As noted in the problem statement, the fluid density is constant,
so the mass balance equation reduces to
\(\dot V_{in} = \dot V_{out} = \dot V\).

Therefore,

\[X_{E} = \frac{c_{E, in} - c_{E, out}}{c_{E, in}}
= \frac{\SI{0.95}{M} - \SI{0.14}{M}}{\SI{0.95}{M}}
= 0.853\]

The mole-rate balance then takes the form

\[\dot V (c_{E, in} - c_{E, out}) = r_{\text{consumption, E}}\]

or

\[\dot V \, X_{E} \, c_{E, in} = r_{\text{consumption, E}}\]

We also know that

\[r_{\text{consumption, E}} = r_{reaction, E} \, V\]
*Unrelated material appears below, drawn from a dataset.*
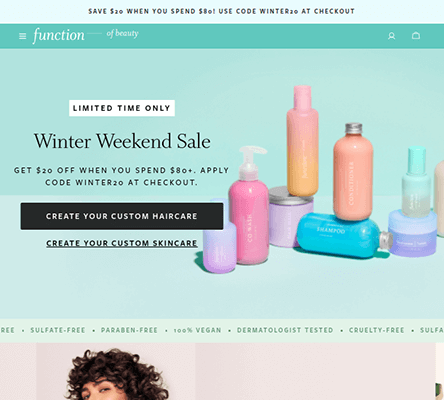Open the user account icon
444x400 pixels.
click(391, 36)

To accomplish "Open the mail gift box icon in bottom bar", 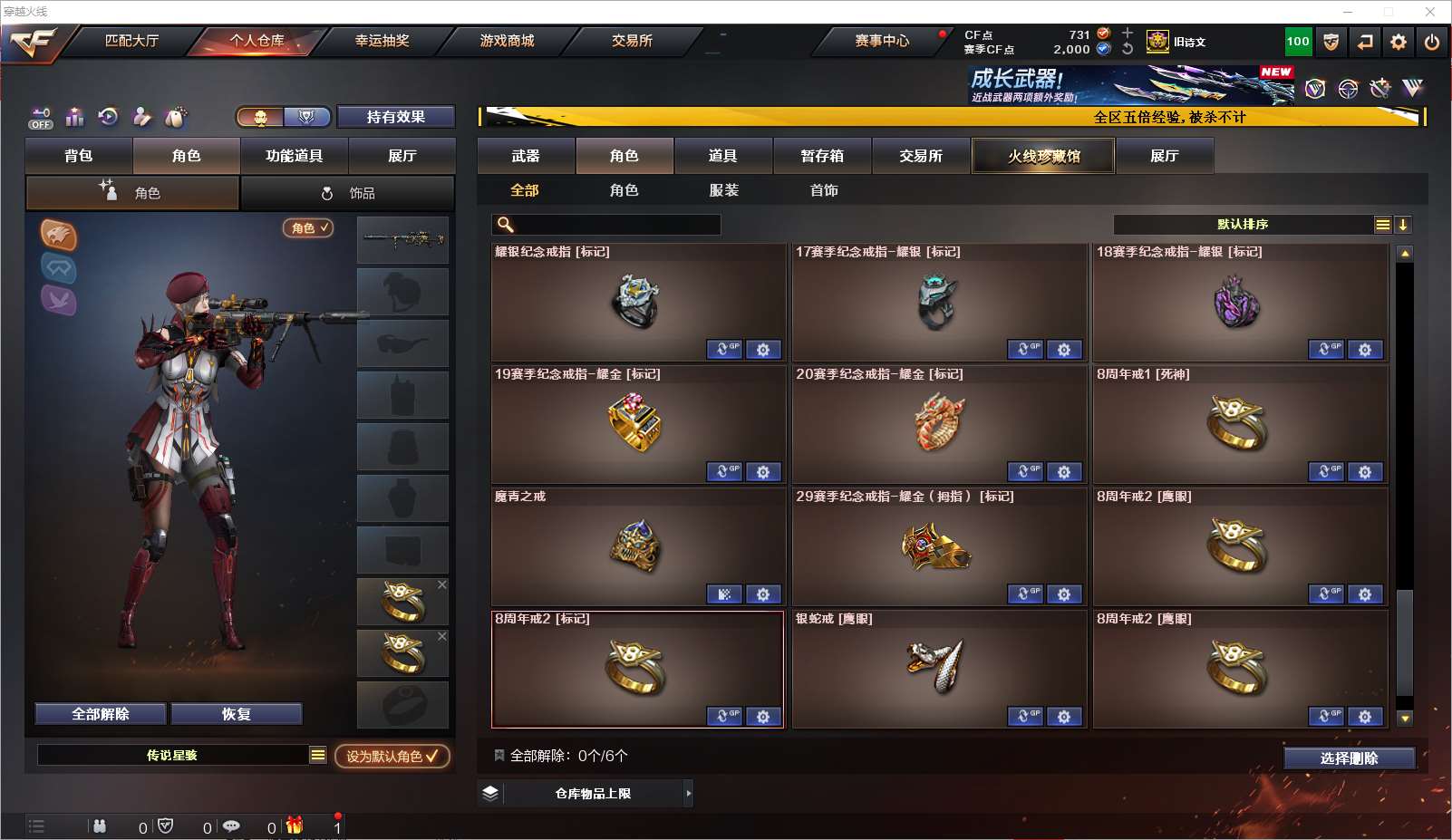I will 295,826.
The reaction rate equation is

\[r_{reaction, E} = k \, c_{E} \, c_{F}^{2}\]

and is based on **concentrations inside the reactor**, which,
for a perfect CSTR, **are the same as those exiting the reactor**:

\[r_{reaction, E} = k \, c_{E, out} \, c_{F, out}^{2}\]
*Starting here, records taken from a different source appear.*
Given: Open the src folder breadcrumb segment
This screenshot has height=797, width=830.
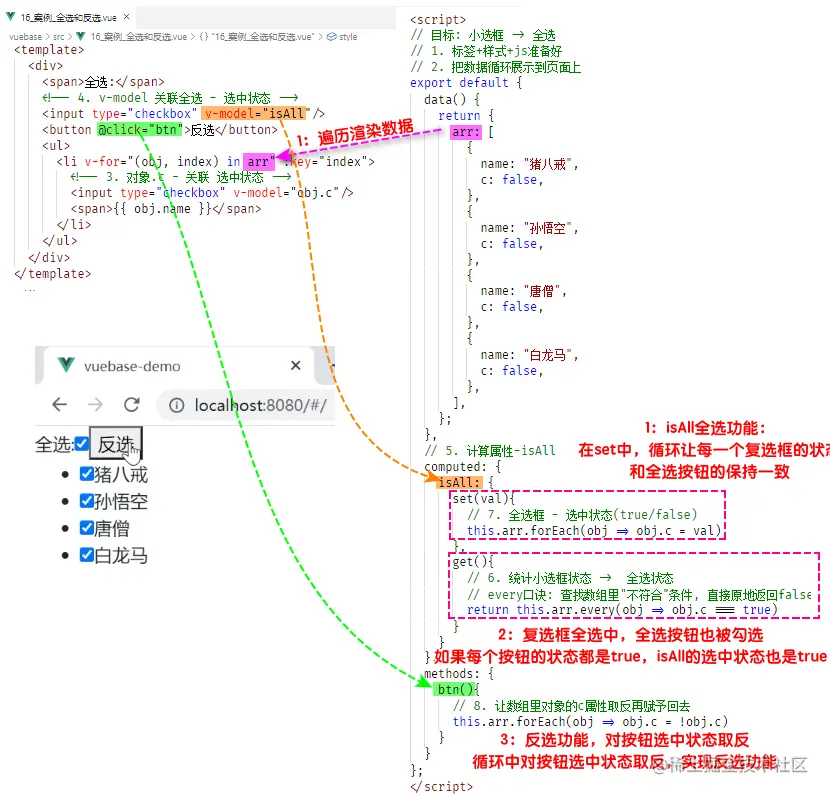Looking at the screenshot, I should pos(58,37).
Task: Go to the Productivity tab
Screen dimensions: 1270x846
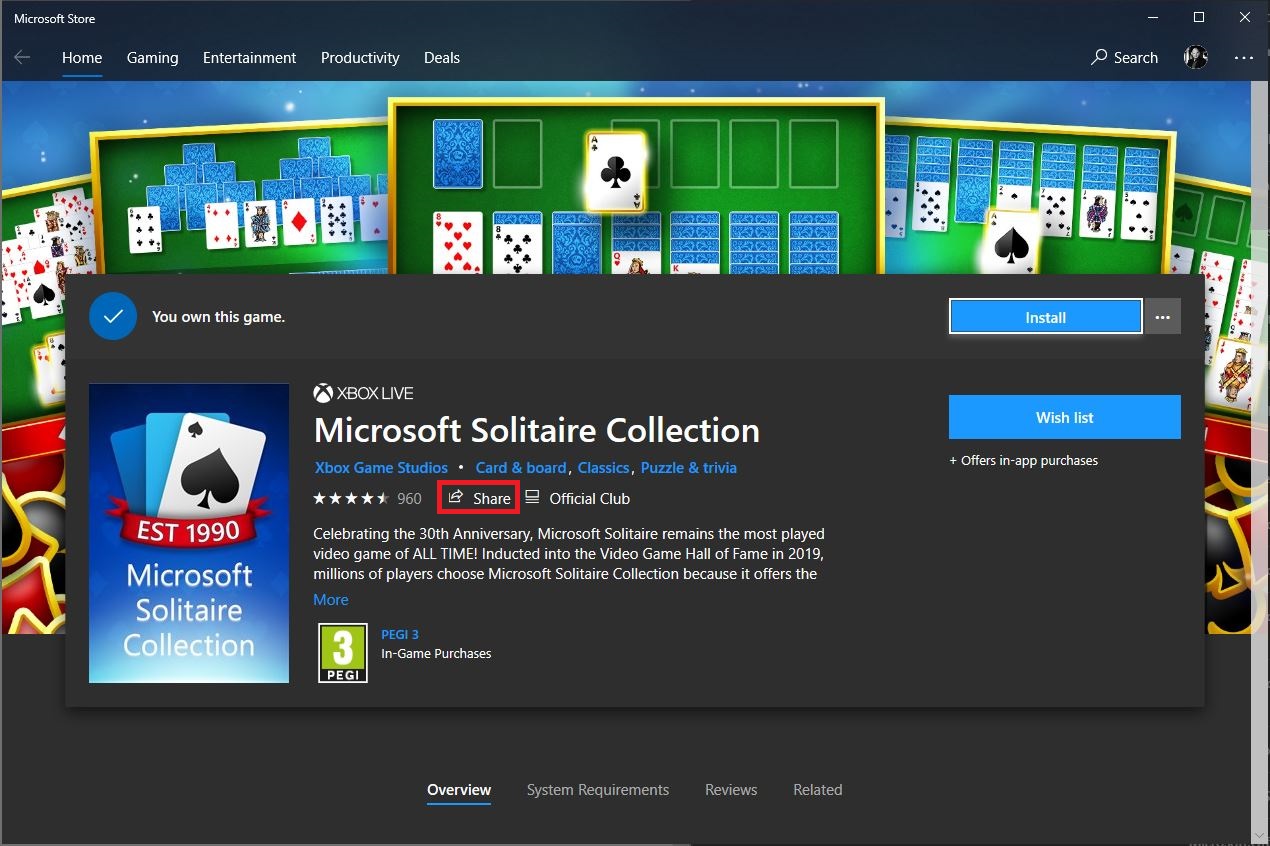Action: 360,58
Putting all of this together, we get

\[\begin{split}\begin{align*}
V &= \frac{r_{\text{consumption, E}}}{r_{reaction, E}} \\
&= \frac{\dot V \, X_{E} \, c_{E, in}}{k \, c_{E, out} \, c_{F, out}^{2}} \\
&= \frac{(\SI{432}{L/min}) (0.853) (\SI{0.95}{gmol/L}) (\SI{1}{min}/\SI{60}{s})}
{(\SI{6.1}{L^{2}/gmol^{2}.s}) \, (\SI{0.14}{gmol/L}) \, (\SI{0.38}{gmol/L})^{2}} \\
&= \SI{47.3}{L}
\end{align*}\end{split}\]

The mean residence time is then

\[\tau = \frac{V}{\dot V}
= \frac{\SI{47.3}{L}}{\SI{432}{L/min}}
= \SI{0.109}{min} = \SI{6.54}{s}\]

**Challenge**

Assuming the reactor volume is the same as above, the only way to change
the mean residence time is to change the volumetric flow rate for the reactor.

Our mole-rate balance is then as follows:

\[\dot V_{\text{new}} \, X_{\text{E, new}} \, c_{E, in}
= r_{\text{reaction, E}} \, V = k \, c_{E, out} \, c_{F, out}^{2} \, V\]

The outlet concentration can be computed using the conversion and inlet concentration:

\[c_{E, out} = (1 - X_{\text{E, new}}) \, c_{E, in}\]

Combining the above, we get

\[\dot V_{\text{new}} \, X_{\text{E, new}} \, c_{E, in} =
k \, (1 - X_{\text{E, new}}) \, c_{E, in} \, c_{F, out}^{2} \, V\]

Since

\[\tau_{\text{new}} = \frac{V}{\dot V_{\text{new}}}\]

we can recast the mole-rate balance in terms of conversion and residence time:

\[X_{\text{E, new}} =
k \, ({1 - X_{\text{E, new}}}) \, c_{F, out}^{2} \, \tau_{\text{new}}\]

This expression can be solved for the conversion to arrive at

\[X_{\text{E, new}} = \frac{\alpha}{1 + \alpha}\]

where

\[\alpha = k \, c_{F, out}^{2} \, \tau_{new} = k \, c_{F, out}^{2} \, (\tau_{orig}/2)\]

Substituting numbers into these latter equations, we get

\[\alpha = (\SI{6.1}{L^{2}/gmol^{2}.s}) \, (\SI{0.38}{gmol/L})^{2} \,
(\SI{6.54}{s}/2) = 2.893\]

and

\[X_{\text{E, new}} = \frac{\alpha}{1 + \alpha}
= \frac{2.893}{1 + 2.893}
= 0.743\]